Extracted records
· · ·
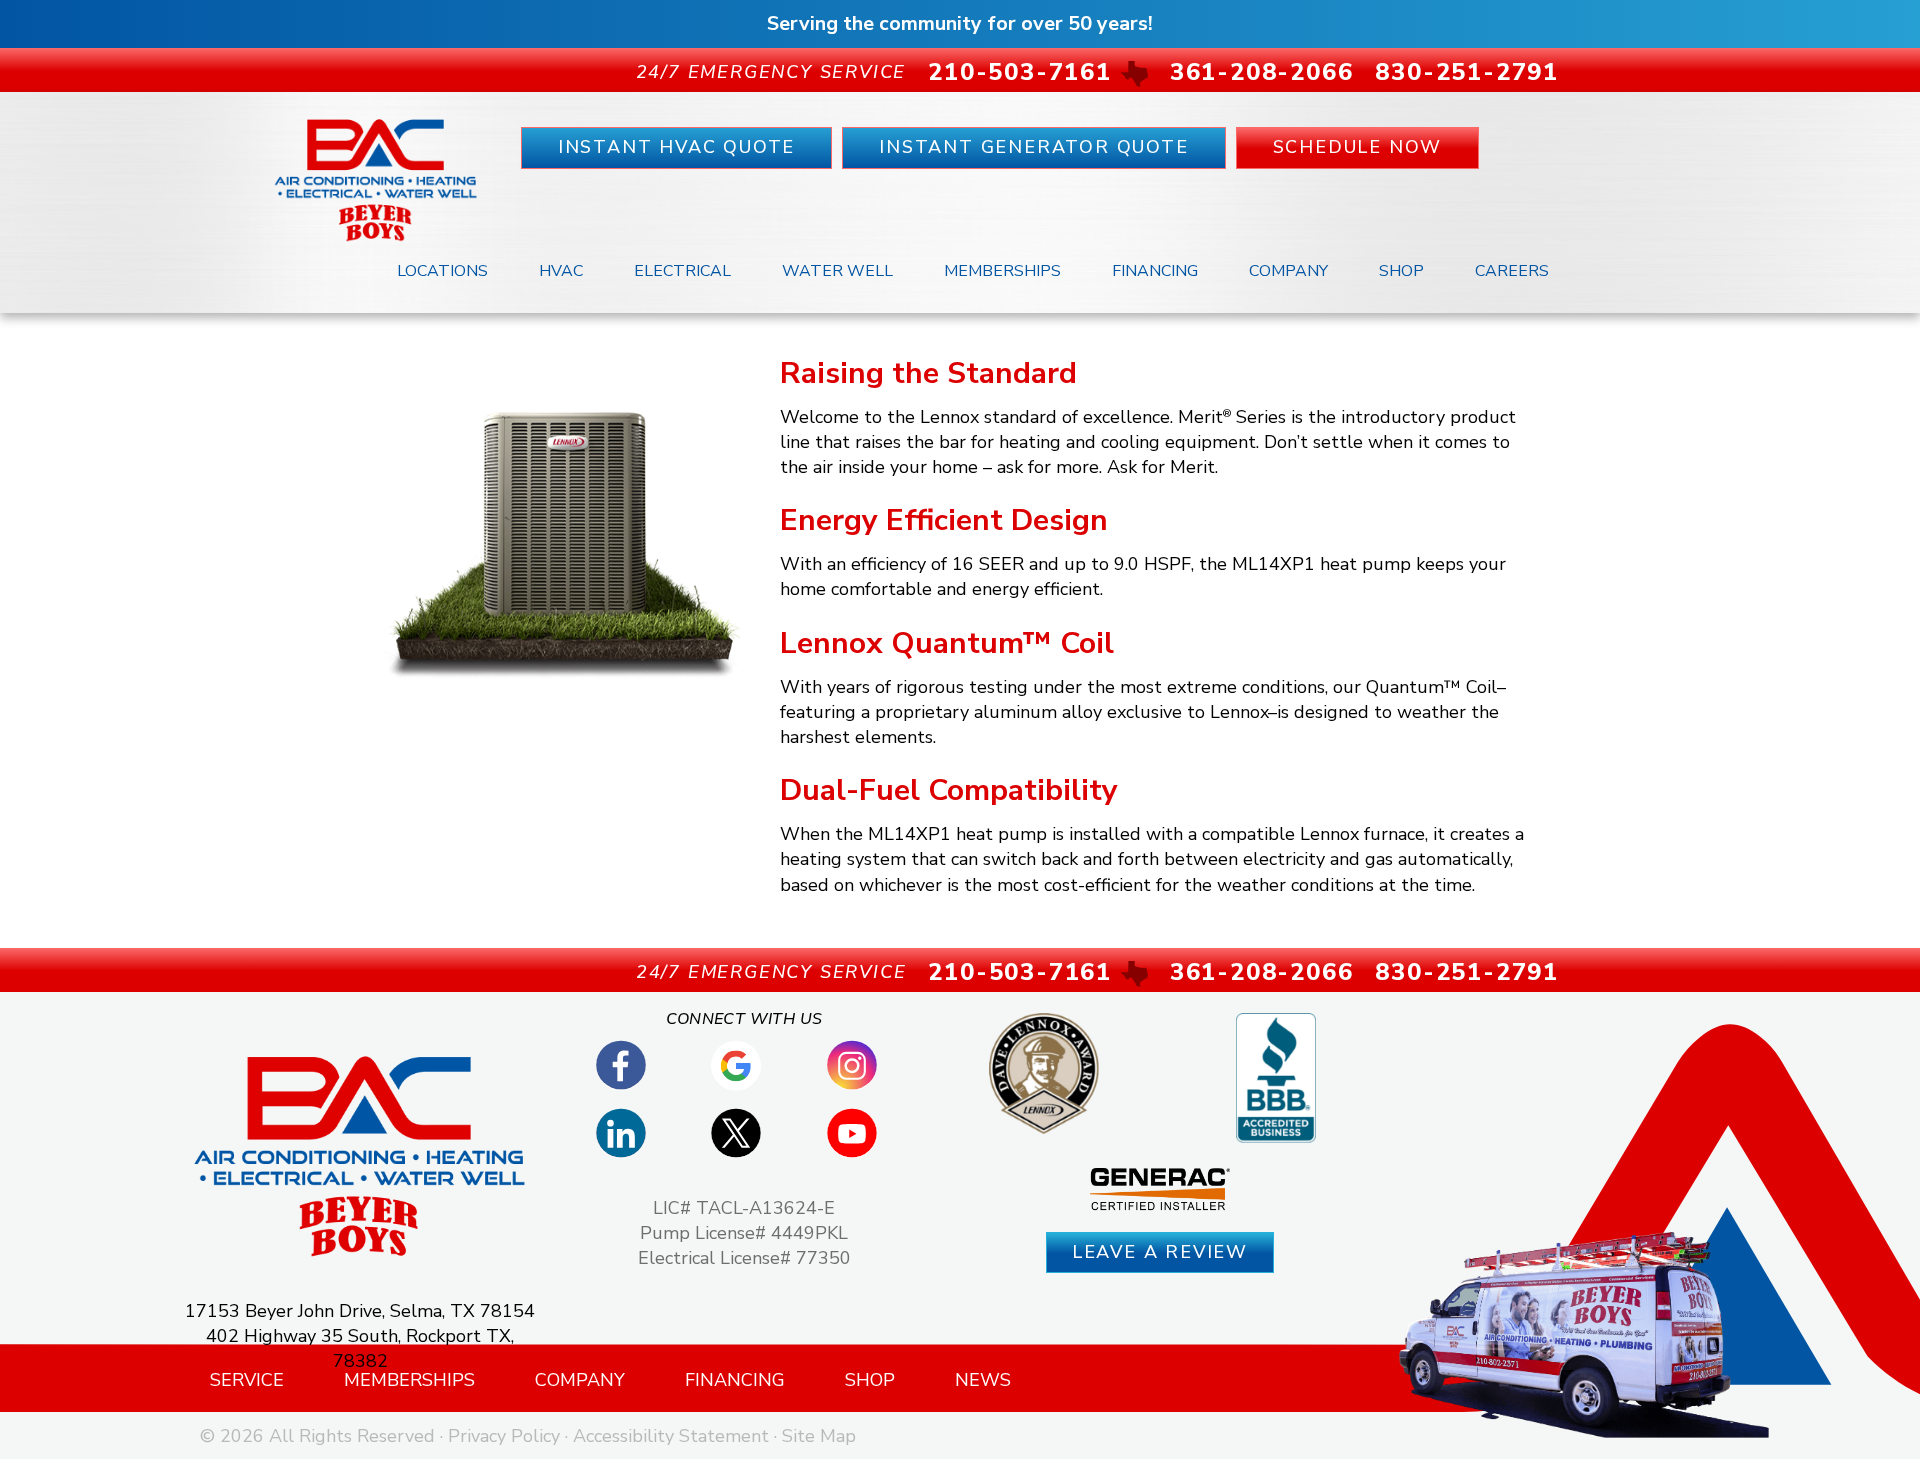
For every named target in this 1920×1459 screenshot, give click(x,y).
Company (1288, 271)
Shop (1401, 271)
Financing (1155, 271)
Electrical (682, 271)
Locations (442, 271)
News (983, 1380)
· · ·
> [Task statement] Start at the top line above and repeat the records verbatim, leaving images out.

> [Output for this task]
For every named target in this 1920×1459 screenshot, give click(x,y).
Company (1288, 271)
Shop (1401, 271)
Financing (1155, 271)
Electrical (682, 271)
Locations (442, 271)
News (983, 1380)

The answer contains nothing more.